Wenn alle profitieren, wo liegt dann das Problem? Die Hauptargumente gegen die Cocawirtschaft beziehen sich in der Tat nicht auf die materielle Seite. Die Bauern, die wochenlang auf die Cocaparzellen verschwinden, kämen ihren familiären Verpflichtungen nicht nach, heißt es. Das schnelle Geld verderbe die Jugend und zerstöre den Gemeinschaftssinn. Neid, Mißgunst und Raub unter den Nachbarn nähmen zu. Lehrer berichten von hohen „drop-out„ -Quoten in den Sekundarschulen.

Aber der hohe Bedarf an Arbeitskräften für den Cocaanbau treibt auch die Löhne für die traditionelle Landarbeit in die Höhe. Die vielen Zugewanderten, die im Urwald ihr Glück versuchen wollen, schaffen neue, unübersichtliche Verhältnisse.

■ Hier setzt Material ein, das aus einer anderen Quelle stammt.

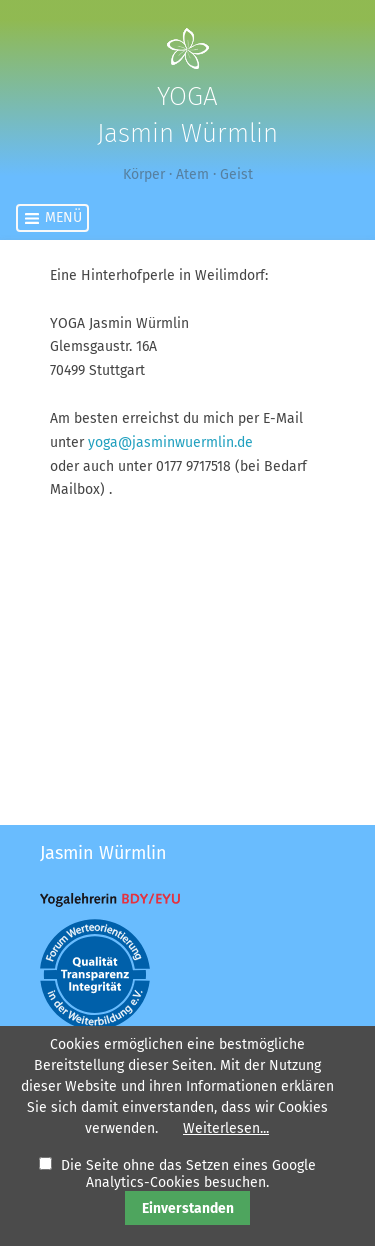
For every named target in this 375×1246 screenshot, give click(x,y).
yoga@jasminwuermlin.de (170, 442)
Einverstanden (188, 1208)
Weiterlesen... (226, 1128)
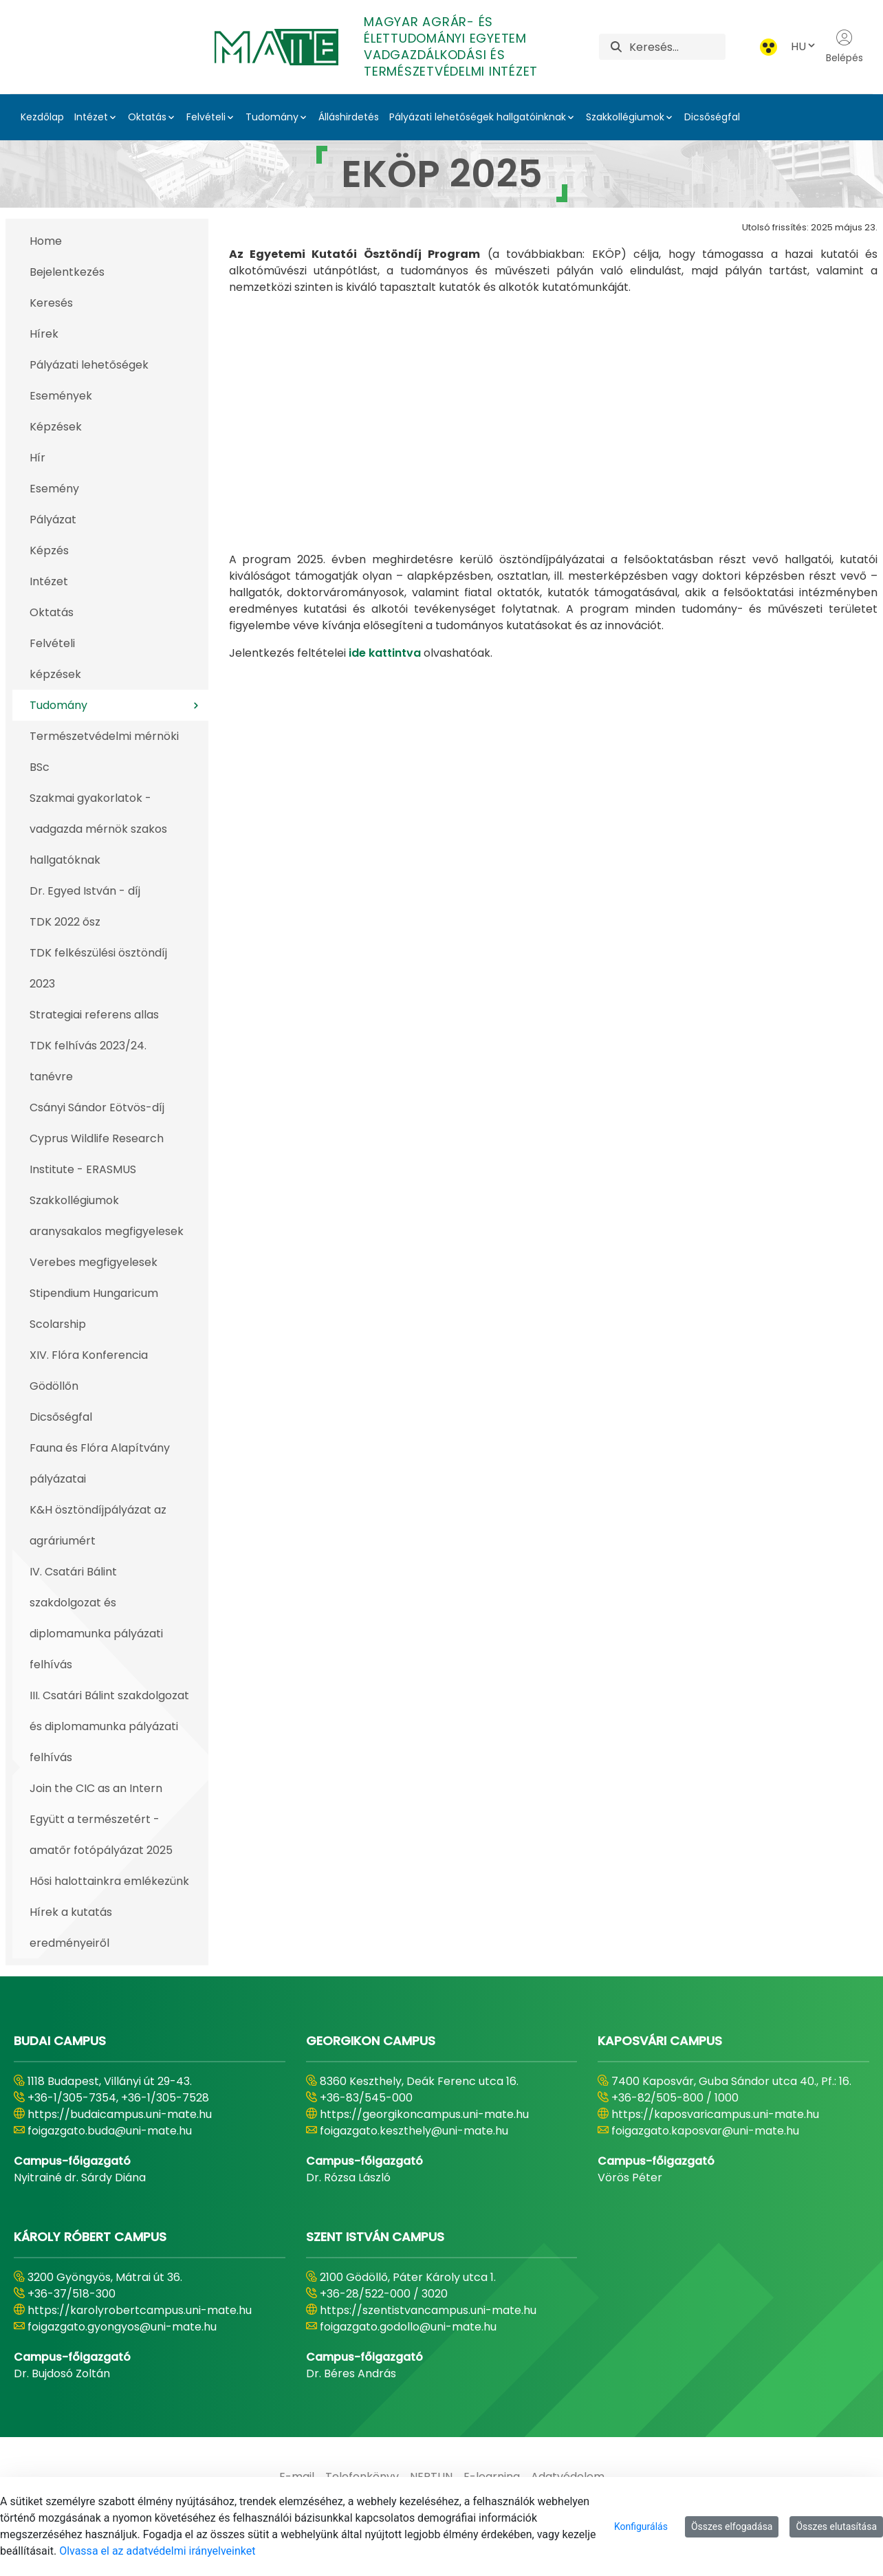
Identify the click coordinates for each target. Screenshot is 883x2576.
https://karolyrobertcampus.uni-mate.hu (140, 2310)
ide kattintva (385, 528)
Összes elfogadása (732, 2526)
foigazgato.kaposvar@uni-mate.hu (705, 2131)
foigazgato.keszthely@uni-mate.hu (414, 2131)
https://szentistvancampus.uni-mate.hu (428, 2310)
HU (804, 46)
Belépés (844, 47)
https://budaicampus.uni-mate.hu (120, 2114)
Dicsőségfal (712, 117)
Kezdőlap (42, 117)
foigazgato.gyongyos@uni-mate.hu (122, 2327)
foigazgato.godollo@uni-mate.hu (408, 2327)
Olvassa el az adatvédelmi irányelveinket (157, 2550)
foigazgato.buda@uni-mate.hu (110, 2131)
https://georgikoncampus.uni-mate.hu (424, 2114)
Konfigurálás (641, 2526)
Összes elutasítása (836, 2526)
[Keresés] (677, 47)
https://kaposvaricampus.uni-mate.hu (715, 2114)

Und mehrfach schon sind in letzter Zeit im Guallabambatal einer bekannten Cocazone - Einheiten des „Sendero Luminoso“ aufgetaucht. Man nimmt an, daß sie neue Einnahmequellen und sichere Rückzugsgebiete suchen, nachdem die Lage im oberen Huallagatal zu unsicher geworden ist. Die MRTA reagiert hart und kompromißlos: „Früher haben wir noch gesagt, das sind arme Verwirrte, man muß sie retten - aber sie sind einfach zu gefährlich.“ Konflikte sind vorprogrammiert; auch viele Volksorganisationen stellen neuerdings fest, daß die Jugendlichen von der Cocaernte in Gebieten, die von Sendero beherrscht werden, „merkwürdig verwandelt“ zurückkommen. Man fürchtet, daß es Pläne zur systematischen Infiltration gibt.

Außerdem sind auch die Coca-Dollars so sicher nicht mehr. In den letzten Monaten, nach verschärften Grenzkontrollen in Kolumbien, sank der Preis für Kokainpaste im Huallaga um mehr als die Hälfte auf 150 Dollar pro Kilo.

„Da lohnt sich ja fast das Pflücken nicht mehr“, urteilen Bauernführer. Nur: Was lohnt sich schon noch so richtig in San Martin?